Are you sure this is a Rossin and not something else with Rossin decals? All the lugged Rossins I've seen have Columbus tubing, pantograph "Rossin" on the ends of the seat stays, an "R" on the lower head tube lug, "R" on each side of the fork crown, "R" on the rear brake stay and a "R" or cast "Rossin" on the BB. The ones with internal brake cables were more flush to the tubing. Thanks


----------



## EhGiOeS (Mar 19, 2005)

*Rossin ???*

I really can't say one way or the other. I read somewhere that he used Reynolds one year 1983. If its a fake it was a long time ago. Metric Reynolds English BB 26.2 mm seat post. It was a gift with SR
headset and NR BB. so I can't complain too much. It's a nice little frame. Ed


----------



## rmrls (Mar 31, 2012)

EhGiOeS said:


> I really can't say one way or the other. I read somewhere that he used Reynolds one year 1983. If its a fake it was a long time ago. Metric Reynolds English BB 26.2 mm seat post. It was a gift with SR
> headset and NR BB. so I can't complain too much. It's a nice little frame. Ed


Great gift but not a Rossin. Definitely would of had an Italian BB plus the other features mentioned unique to Rossin.. I haven't read anything about Rossin using Reynolds tubing but they were very innovated in their day and may very well have built a few frames with it. Is there a number stamped on the outside left rear dropout? That was another common feature on Rossin.


----------



## EhGiOeS (Mar 19, 2005)

*Rossin*



rmrls said:


> Great gift but not a Rossin. Definitely would of had an Italian BB plus the other features mentioned unique to Rossin.. I haven't read anything about Rossin using Reynolds tubing but they were very innovated in their day and may very well have built a few frames with it. Is there a number stamped on the outside left rear dropout? That was another common feature on Rossin.
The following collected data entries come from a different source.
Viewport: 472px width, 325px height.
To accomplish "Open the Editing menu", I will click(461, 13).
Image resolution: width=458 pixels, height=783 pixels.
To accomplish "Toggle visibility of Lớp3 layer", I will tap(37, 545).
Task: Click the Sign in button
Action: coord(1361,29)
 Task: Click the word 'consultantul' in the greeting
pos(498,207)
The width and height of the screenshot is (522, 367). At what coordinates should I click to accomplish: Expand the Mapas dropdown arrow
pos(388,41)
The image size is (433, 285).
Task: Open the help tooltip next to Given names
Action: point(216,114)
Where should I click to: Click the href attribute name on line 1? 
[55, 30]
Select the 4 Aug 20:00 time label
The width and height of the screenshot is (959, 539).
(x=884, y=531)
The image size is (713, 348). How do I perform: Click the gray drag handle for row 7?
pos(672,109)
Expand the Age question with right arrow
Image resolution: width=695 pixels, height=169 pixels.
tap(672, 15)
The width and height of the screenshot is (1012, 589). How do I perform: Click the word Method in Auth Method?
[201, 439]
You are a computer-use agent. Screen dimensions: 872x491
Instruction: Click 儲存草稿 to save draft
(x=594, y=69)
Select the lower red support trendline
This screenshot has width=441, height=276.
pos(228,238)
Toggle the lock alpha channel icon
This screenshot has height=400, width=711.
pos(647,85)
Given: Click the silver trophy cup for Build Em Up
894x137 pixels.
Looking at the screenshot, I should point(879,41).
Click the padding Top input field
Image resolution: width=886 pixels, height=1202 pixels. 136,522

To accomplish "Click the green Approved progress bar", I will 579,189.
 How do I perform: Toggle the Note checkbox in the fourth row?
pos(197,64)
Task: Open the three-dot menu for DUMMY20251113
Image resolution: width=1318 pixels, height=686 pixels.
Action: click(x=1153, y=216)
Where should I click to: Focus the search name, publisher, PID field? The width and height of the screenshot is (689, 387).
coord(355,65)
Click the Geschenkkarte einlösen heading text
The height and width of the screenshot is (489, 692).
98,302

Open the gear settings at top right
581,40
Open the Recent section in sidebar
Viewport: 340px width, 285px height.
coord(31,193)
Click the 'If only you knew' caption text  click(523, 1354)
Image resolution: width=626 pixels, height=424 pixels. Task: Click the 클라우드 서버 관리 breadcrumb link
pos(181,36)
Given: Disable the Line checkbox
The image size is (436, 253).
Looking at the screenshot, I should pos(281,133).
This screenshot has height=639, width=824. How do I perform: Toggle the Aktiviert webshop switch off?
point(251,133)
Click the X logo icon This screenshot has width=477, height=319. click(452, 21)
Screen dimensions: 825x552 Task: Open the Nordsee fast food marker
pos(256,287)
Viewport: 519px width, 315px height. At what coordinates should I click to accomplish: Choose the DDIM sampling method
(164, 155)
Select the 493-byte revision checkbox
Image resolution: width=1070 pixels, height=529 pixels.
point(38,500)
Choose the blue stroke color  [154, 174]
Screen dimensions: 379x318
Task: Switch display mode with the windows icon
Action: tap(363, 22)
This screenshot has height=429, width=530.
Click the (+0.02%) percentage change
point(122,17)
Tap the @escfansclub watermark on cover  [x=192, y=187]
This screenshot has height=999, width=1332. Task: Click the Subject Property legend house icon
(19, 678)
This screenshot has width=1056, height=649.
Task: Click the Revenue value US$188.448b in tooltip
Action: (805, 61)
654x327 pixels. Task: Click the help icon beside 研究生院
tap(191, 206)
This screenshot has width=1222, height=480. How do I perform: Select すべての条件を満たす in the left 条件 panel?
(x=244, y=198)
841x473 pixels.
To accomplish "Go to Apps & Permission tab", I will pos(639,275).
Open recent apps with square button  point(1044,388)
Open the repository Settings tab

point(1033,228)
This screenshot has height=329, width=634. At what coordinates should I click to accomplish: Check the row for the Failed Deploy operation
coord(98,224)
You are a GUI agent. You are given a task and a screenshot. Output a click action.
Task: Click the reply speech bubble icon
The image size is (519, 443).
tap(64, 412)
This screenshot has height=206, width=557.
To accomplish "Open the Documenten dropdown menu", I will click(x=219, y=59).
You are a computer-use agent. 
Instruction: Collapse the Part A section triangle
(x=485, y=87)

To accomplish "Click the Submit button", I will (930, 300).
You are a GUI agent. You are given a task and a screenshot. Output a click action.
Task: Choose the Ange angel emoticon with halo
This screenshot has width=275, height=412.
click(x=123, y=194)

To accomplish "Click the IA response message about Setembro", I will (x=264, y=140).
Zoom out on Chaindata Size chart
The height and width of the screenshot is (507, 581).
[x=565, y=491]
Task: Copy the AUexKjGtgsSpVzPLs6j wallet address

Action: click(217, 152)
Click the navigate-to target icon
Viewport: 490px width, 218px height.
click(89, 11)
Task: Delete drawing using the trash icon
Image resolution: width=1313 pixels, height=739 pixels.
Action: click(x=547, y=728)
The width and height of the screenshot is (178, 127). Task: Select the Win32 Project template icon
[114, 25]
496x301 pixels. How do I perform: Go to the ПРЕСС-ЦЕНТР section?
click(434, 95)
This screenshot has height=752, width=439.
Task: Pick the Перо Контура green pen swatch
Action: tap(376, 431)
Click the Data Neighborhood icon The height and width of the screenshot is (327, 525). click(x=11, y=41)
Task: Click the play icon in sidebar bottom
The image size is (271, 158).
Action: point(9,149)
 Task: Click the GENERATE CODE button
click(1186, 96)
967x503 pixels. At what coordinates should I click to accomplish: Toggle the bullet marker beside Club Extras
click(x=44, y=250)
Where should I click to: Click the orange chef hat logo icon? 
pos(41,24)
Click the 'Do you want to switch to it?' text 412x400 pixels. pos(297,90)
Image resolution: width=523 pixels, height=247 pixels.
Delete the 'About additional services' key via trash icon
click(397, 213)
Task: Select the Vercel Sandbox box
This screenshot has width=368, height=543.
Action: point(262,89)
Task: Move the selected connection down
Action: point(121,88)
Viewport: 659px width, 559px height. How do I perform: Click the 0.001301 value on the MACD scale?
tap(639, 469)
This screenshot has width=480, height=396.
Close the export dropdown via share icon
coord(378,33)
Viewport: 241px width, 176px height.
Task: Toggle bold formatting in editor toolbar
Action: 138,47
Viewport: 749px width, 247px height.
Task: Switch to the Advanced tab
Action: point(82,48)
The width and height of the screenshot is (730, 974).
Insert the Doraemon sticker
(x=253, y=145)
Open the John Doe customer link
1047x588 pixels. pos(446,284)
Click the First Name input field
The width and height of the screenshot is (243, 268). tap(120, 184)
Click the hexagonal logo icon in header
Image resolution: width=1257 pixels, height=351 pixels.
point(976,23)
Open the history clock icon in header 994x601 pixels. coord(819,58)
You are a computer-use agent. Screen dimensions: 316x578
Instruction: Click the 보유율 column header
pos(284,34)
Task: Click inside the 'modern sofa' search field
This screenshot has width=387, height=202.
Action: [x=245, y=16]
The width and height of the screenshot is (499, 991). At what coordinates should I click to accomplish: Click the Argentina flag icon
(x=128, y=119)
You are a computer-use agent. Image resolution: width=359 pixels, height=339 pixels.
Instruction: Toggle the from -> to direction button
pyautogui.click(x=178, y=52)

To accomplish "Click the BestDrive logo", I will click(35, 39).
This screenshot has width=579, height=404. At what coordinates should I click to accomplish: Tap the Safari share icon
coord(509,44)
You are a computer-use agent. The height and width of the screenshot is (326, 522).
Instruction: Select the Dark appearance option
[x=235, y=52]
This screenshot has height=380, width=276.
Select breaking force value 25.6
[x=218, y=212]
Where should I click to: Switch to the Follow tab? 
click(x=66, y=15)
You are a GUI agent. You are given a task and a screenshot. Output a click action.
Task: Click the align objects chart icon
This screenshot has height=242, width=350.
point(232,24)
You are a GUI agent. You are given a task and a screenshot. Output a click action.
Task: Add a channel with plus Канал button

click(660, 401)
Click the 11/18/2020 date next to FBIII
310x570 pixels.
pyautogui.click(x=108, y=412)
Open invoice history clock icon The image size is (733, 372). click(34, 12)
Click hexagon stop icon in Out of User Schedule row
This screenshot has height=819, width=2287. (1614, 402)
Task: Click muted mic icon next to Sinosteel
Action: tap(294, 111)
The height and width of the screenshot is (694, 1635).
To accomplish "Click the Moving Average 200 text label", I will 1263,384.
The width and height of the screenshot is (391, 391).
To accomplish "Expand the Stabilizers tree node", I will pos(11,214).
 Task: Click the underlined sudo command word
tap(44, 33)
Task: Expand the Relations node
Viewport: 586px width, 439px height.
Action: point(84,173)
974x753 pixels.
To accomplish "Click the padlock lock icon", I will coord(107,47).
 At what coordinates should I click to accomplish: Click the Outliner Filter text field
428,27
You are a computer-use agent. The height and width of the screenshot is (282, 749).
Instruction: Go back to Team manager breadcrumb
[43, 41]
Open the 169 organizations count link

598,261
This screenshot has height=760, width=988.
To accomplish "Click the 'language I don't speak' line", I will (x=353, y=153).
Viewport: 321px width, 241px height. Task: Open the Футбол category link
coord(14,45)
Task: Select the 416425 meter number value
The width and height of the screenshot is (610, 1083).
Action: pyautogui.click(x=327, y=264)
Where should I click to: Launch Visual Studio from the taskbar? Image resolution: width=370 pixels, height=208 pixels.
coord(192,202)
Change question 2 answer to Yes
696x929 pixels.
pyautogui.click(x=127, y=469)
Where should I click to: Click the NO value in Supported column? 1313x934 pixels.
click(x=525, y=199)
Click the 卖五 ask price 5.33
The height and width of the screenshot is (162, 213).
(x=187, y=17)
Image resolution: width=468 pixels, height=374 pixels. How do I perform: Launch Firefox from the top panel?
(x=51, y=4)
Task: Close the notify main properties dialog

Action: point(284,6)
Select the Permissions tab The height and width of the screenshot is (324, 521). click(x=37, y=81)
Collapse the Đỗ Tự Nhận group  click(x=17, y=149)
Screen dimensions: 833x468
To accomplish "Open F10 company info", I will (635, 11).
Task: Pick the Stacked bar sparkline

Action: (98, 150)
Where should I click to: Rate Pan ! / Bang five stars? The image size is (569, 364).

No numbers Campagnolo short dropouts drilled for porte cadena chain hanger on the
seat stay. I know it doesn't look like a normal Rossin. But if its a fake somebody worked
very hard. Why the oddball Reynolds decal, Reynolds fork decal, SR headset. The paint
is definitely old the frame is very nicely built. We'll probably never know. I Emailed the
company and the UK Rossin site no reply. I think half the fun of this hobby is trying to
identify and date bikes. Let me tell you about my Gitane Team Pro. Ed


----------



## rmrls (Mar 31, 2012)

EhGiOeS said:


> No numbers Campagnolo short dropouts drilled for porte cadena chain hanger on the
> seat stay. I know it doesn't look like a normal Rossin. But if its a fake somebody worked
> very hard. Why the oddball Reynolds decal, Reynolds fork decal, SR headset. The paint
> is definitely old the frame is very nicely built. We'll probably never know. I Emailed the
> ...


I like identifying and dating old frames too. As far as I can tell Rossin serial numbers don't relate to a year. Just when I think there is a pattern some frame's serial number of a known year destroys it. Ball parking a year is pretty straight forward as decals, BB and brake cable routing, seat stay panto, brake bridge and BB style, and of course the wild paint schemes of the 80's on original paint frames. I wish there were more than the two catalogs on bulgier.net to review.


----------



## Roger M (May 31, 2010)

bikerjohn64 said:


> Thanks Roger. Maybe we should start a Rossin thread so that perhaps we can catalog the differences in frame design.
> Mine may actually be an 1984. My white striping around the name Rossin on the seat tube has 4 stripes below and 1 above. The head tube has 3 below and above the R.
> There is a Rossin just like mine on the Rossin's website and is associated with a 1985 presentation but that bike has 5 stripes below and 1 above.
> My frame also does not have a braze-on derallieur tab. It has the 3 brake cable guide along the top tube.
> ...


Sorry about the delay in posting a picture..

This is an old photo.


----------



## rmrls (Mar 31, 2012)

Roger M said:


> Sorry about the delay in posting a picture..
> 
> This is an old photo.





bikerjohn64 said:


> Thanks Roger. Maybe we should start a Rossin thread so that perhaps we can catalog the differences in frame design.
> Mine may actually be an 1984. My white striping around the name Rossin on the seat tube has 4 stripes below and 1 above. The head tube has 3 below and above the R.
> There is a Rossin just like mine on the Rossin's website and is associated with a 1985 presentation but that bike has 5 stripes below and 1 above.
> My frame also does not have a braze-on derallieur tab. It has the 3 brake cable guide along the top tube.
> ...


That is a good idea about starting a Rossin thread. There isn't much documentation out there on them. Maybe some more catalogs will surface to compliment the two on the bulgier.net site. I stumbled upon my first Rossin a few years ago while looking for a 70's Colnago that I always admired but couldn't afford back then. I now have five Rossins and no longer look for a Colnago. Dick R


----------



## High Gear (Mar 9, 2002)

Rossin blog: Some old catalogs too.

ROSSIN PROJECT - ROSSIN BIKES

bulgier.net - /pics/bike/Catalogs/rossin/


----------



## EhGiOeS (Mar 19, 2005)

*Rossin ???*



rmrls said:


> I like identifying and dating old frames too. As far as I can tell Rossin serial numbers don't relate to a year. Just when I think there is a pattern some frame's serial number of a known year destroys it. Ball parking a year is pretty straight forward as decals, BB and brake cable routing, seat stay panto, brake bridge and BB style, and of course the wild paint schemes of the 80's on original paint frames. I wish there were more than the two catalogs on bulgier.net to review.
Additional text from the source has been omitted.